In your case, aside from your statement that you signed a contract to sell, the fact that there is a condition in the contract which states that a deed of sale will be executed upon full payment of the price suggests that it is indeed a contract to sell. As the Supreme Court declared, a stipulation in a contract which states that the seller shall execute a deed of sale only upon or after full payment of the purchase price shows that the vendor reserved title to the subject property until full payment of the purchase price and indicates that it is a contract to sell (Diego vs. Diego, 691 SCRA 361). Hence, you are still the owner of the property. As the owner, you have the right to dispose or sell it.

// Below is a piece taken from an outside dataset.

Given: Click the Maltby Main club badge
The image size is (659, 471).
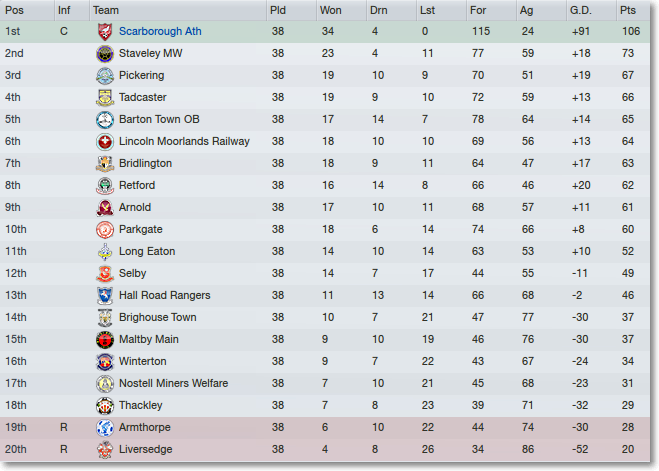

Concerning the right of the buyer in the contract to sell, his failure to make full payment prevented your obligation as prospective seller to execute the deed of sale from arising. Having failed to comply with his obligation under the contract to sell, he has no right to enforce the same (See Ventura vs. Heirs of Sps. Endaya, G.R. No. 190016, October 2, 2013).
We hope this opinion enlightened you on the matter. Please bear in mind that this opinion is strictly based on the facts you narrated and our appreciation of the same. Our opinion may vary if facts are changed or elaborated.